Excerpt provided
■ ■ ■ ■ ■ ■ ■

# CARL Bandits

## Setup

Let us start by importing a couple of generic libraries.

In [1]:
import os
os.chdir(os.path.abspath(os.path.pardir))

import warnings
warnings.simplefilter(action='ignore', category=FutureWarning)

In [2]:
import numpy as np
import matplotlib.pyplot as plt
import joblib
from tqdm import tqdm

from src.SCMMappings import Abstraction
from src.measuring import ICEvaluator
from src.examples import smokingmodels as sm
import src.evaluationsets as esets

import src.bandit_envs as BE
import src.bandit_agents as BA
import CARLa_trials as CTr
import CARLa_plots as Cplt
import CARLa_abserr as Cae

INFO:numexpr.utils:Note: NumExpr detected 12 cores but "NUMEXPR_MAX_THREADS" not set, so enforcing safe limit of 8.
INFO:numexpr.utils:NumExpr defaulting to 8 threads.


In [3]:
np.random.seed(0)

In [4]:
def alpha_pushforward(p,alphamap):
    sizecodomain = np.max(list(alphamap.values()))+1
    alphap = np.zeros(sizecodomain)
    for k in alphamap.keys():
        alphap[alphamap[k]] += p[k]
    return alphap

In [5]:
def build_action_counter(n_actions,history_actions):
    counter = np.zeros(n_actions)
    for a in history_actions:
        counter[a] += 1
    return counter
    
def get_action_distributions(n_actions,Q,c,action_counter):
    p = np.zeros(n_actions)
    p[np.argmax(Q + c * np.sqrt( np.log(np.sum(action_counter)) / action_counter  ))] = 1
    return p

## Model 1 setup

In [6]:
import src.examples.randomgenerators as rg

In [7]:
MphiS = np.array([[.8],[.2]])
MphiT = np.array([[.2,.8],[.8,.2]])
MphiC = np.array([[.7,.3],[.3,.7]])
M0 = sm.M_pgmpy_chain_STC(MphiS,MphiT,MphiC,S='T',T='M',C='Y')

MphiS = np.array([[.8],[.2]]) 
MphiC = np.array([[.7,.3],[.3,.7]])
M1 = sm.M_pgmpy_chain_SC(MphiS,MphiC,S='T_',C='Y_')   
R = ['T','Y']
a = {'T': 'T_',
    'Y': 'Y_'}
alphas = {'T_': np.array([[0,1],[1,0]]),
        'Y_': np.array([[0,1],[1,0]])}

In [8]:
Ab = Abstraction(M0,M1,R,a,alphas)
Ae = ICEvaluator(Ab)
J = esets.get_causal_sets_in_M0_with_directed_path_in_M1_and_M0(Ab.M0,Ab.M1,Ab.a)
Ae.compute_overall_error(J)

0.2290841420720751

In [9]:
map_rewards = {i:np.argmax(alphas['Y_'][:,i]) for i in range(alphas['Y_'].shape[1])}
    
ydomain0 = lambda x:x
ydomain1 = lambda x:x
map_ydomains = {ydomain0(i):ydomain1(j) for i,j in map_rewards.items()}

actions0=[{}, {'T':0}, {'T':1}]
actions1=[{}, {'T_':0}, {'T_':1}]
map_actions = {0: 0, 1: 2, 2: 1}

## Experiment settings

In [10]:
params_to_save_start = set(dir())

■ ■ ■ ■ ■ ■ ■

Information shown
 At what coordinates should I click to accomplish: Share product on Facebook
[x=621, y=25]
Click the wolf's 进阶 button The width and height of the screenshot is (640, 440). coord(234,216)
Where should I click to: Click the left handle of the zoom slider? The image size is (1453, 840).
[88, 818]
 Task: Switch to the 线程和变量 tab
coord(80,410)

■ ■ ■ ■ ■ ■ ■

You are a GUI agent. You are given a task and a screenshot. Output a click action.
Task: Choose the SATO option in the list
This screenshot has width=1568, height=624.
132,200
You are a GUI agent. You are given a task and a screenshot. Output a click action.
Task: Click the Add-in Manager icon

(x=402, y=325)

■ ■ ■ ■ ■ ■ ■

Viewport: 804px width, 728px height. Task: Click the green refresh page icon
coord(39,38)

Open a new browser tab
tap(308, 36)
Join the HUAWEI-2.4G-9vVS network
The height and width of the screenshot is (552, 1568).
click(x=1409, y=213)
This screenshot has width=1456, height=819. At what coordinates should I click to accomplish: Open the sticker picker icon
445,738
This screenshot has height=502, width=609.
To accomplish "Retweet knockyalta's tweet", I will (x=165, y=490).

■ ■ ■ ■ ■ ■ ■

Tasks
**1)** Answer these questions using the CARL Bandits notebook:
(a) What value is passed to np.random.seed?
(b) How many threads does NumExpr default to?
(c) What number is shown as the result of Ae.compute_overall_error(J)?
**2)** Retype the part of the CARL Bandits notebook from "## Model 1 setup" up to and including "M1 = sm.M_pgmpy_chain_SC(MphiS,MphiC,S='T_',C='Y_')".
**3)** Extend the CARL Bandits notebook past its last line.

Expected answers
**1)**
(a) 0
(b) 8
(c) 0.2290841420720751

**2)**
## Model 1 setup

In [6]:
import src.examples.randomgenerators as rg

In [7]:
MphiS = np.array([[.8],[.2]])
MphiT = np.array([[.2,.8],[.8,.2]])
MphiC = np.array([[.7,.3],[.3,.7]])
M0 = sm.M_pgmpy_chain_STC(MphiS,MphiT,MphiC,S='T',T='M',C='Y')

MphiS = np.array([[.8],[.2]]) 
MphiC = np.array([[.7,.3],[.3,.7]])
M1 = sm.M_pgmpy_chain_SC(MphiS,MphiC,S='T_',C='Y_')

**3)**
simulname = 'simul_2_2A'

n_trials = 20
n_steps = 500

### Bandits setting

In [11]:
B0 = BE.SCMEnv(scm=Ab.M0, actions=[{}, {'T':0}, {'T':1}], target='Y')
B1 = BE.SCMEnv(scm=Ab.M1, actions=[{}, {'T_':0}, {'T_':1}], target='Y_')

### Learning setting

In [12]:
bandits = [B0,B1,B1]

labels = ['M0: ucb','M1: ucb','M1: imitation']
trainalg = ['ucb', 'ucb', 'imitation']
params = {}

# Alg params
params['Qinit'] = [BA.initialize_Q_ones,BA.initialize_Q_ones,BA.initialize_Q_ones]

# UCB params
params['c'] = [1.0] * len(labels)

## Statistics settings

In [13]:
agentsA = [[] for _ in range(len(labels))]

params_to_save = set(dir()) - params_to_save_start
simulparams = [s for s in params_to_save if s[0]!='_']

# Training

In [14]:
for t in tqdm(range(n_trials)):
    ag0 = CTr.run_trial(bandits[0],n_steps,trainalg[0],
                        {k: params[k][0] for k in params.keys()},
                        map_actions,map_rewards,map_ydomains)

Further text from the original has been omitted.